Link - 1 hour, 23 minutes (same length as the monastery OF Sunday Mass last week). This includes homily(!) and recessional motet (Ave Verum).
The Gradual and Tract, not set by Mozart, were sung by the schola according to the full Gregorian Propers. ALL of Mozart's Requiem was sung, including the full Sequentia and both movements of the Offertorium. The schola also sang the responses (e.g., Et cum spiritu tuo).
With the total Mass time under 1:30, and the imprimatur of the Benedictines of Norcia, it is hard to imagine any serious objections against replicating this epic feat elsewhere, though cost will continue to be restrictive (orchestra + large choir).
If you haven't subscribed yet, here's the link to the Norcia podcast.
Invoking the privilege to "bump" this thread. If anyone hasn't listened to the audio, he ought to - the mixture of the orchestra with silence, chant, bells and the chinking of the thurible is beautiful and stunningly powerful.
Well, Cardinal Mayer came from a region that had a long-established custom of orchestral Masses that has persisted to this day. That Norcia gave a nod to this is not altogether shocking, but its precedential value is nominal at best.
Very impressive! I've been skeptical about whether it makes sense to present such a grandiose work in the context of the Mass, but I may have to rethink that.
If you mean Mozart and Haydn type masses, I see nothing wrong with them. They are simply the mass at one point in time, just like polyphonic masses. Whether we like it or not, the mass in the western church has historically been much more influenced by the current styles than some would admit.

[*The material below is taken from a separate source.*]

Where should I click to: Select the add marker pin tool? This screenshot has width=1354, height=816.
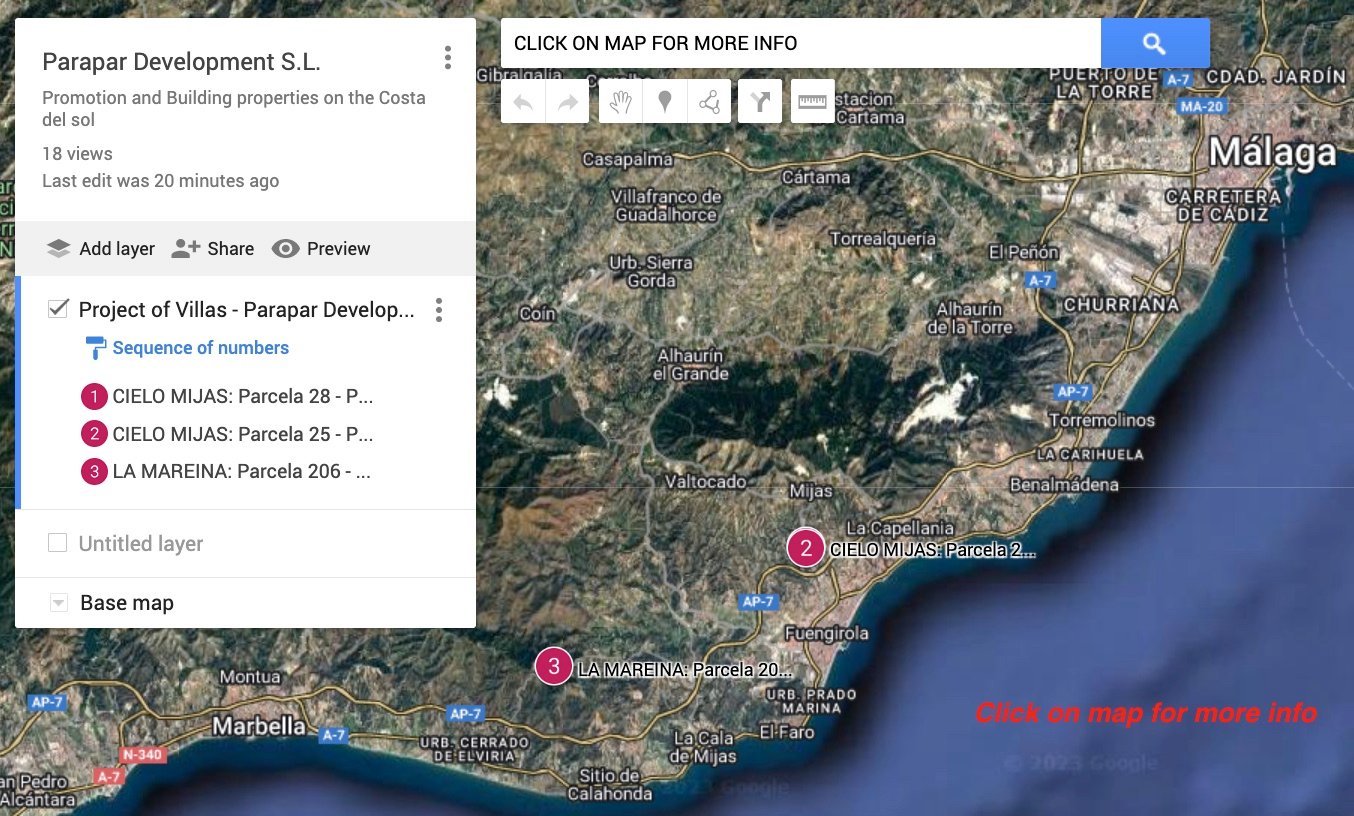pyautogui.click(x=665, y=102)
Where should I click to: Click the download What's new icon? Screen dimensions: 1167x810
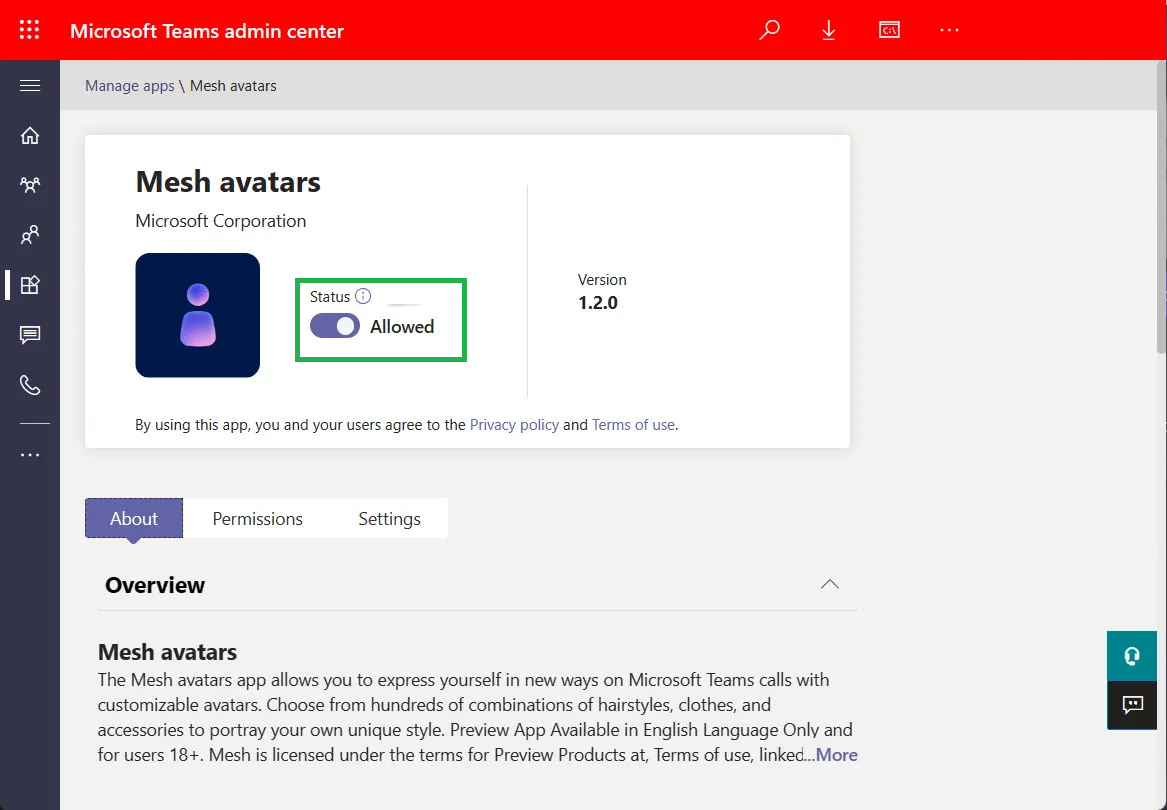[x=829, y=30]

I think its a bit inappropriate for normal sunday usage.
But I would love to see large parishes and cathedrals do monthly "concert masses" which could feature everything from elaborate settings like Mozart etc, to new compositions to (authentically performed) world music styles. Maybe even an overdone folk mass or "Praise and Worship" from time to time.
(Obviously you'd have to be really careful to still make sure the Mass is about the Eucharistic sacrifice, not about the awesome music- but I'm sure it can be done.)
This could be: -a fundraiser -an evangelization opportunity -a PR/advertising bonus -a chance to "try out" things you want to do at normal masses, but people don't think will work (polyphonic propers or full Latin OF, or whatever) -a venue for lovers of various styles to "get it out of their system," allowing room for plainsong at your normally scheduled mass
One does need to distinguish among works even by the same composer. The form of orchestral Mass that employs operatic technique for solos, duos, quartets, et cet., and extended instrumental sections, is very hard to square with Church norms for liturgical music even before Vatican II, though as a cultural custom in Mittel Europa it survived outside the norm, as it were. A concise missa brevis composition can squeak by on occasion, but the bigger works really just need to be clearly understood as outside the norms (that's not saying they could never be done - the Roman sensibility permits the occasional non-conformity in non-essential matters, so long as it is understood that the exception never itself becomes part of the norm, something that eludes people from the legal culture of the Anglosphere....). Oh, and for the OF, you cannot separate the Sanctus and Benedictus (Cdl Ratzinger's pre-papal musings on that point remain gainsaid by current rules) as was formerly the case in the EF, and that's a factor in considering the choice of work, because having to marry those two things is not always a happy thing.
bachlover2
thats a pretty definitive statement you made there.
this question was settled beautifully for me at last years colloquiem when they did the haydn little organ solo mass
as was mentioned earlier, the combination of chant smells, formal ritual and then full orchestra and chorus, yea...it works it works beautifully .
Id be a little less eager to consign a large repertory of catholic music to the concert hall if i were you...
Liam, at $10-20K scale for each Mass, I don't think there's any danger of this becoming normal any time soon. Perhaps in Cathedrals or places like Cantius, and even then not regularly, or when a rich person dies.
But there's no reason it cannot come to your Cathedral and my Cathedral at some point in the next ten years, and even merit mention in the local paper and nightly news.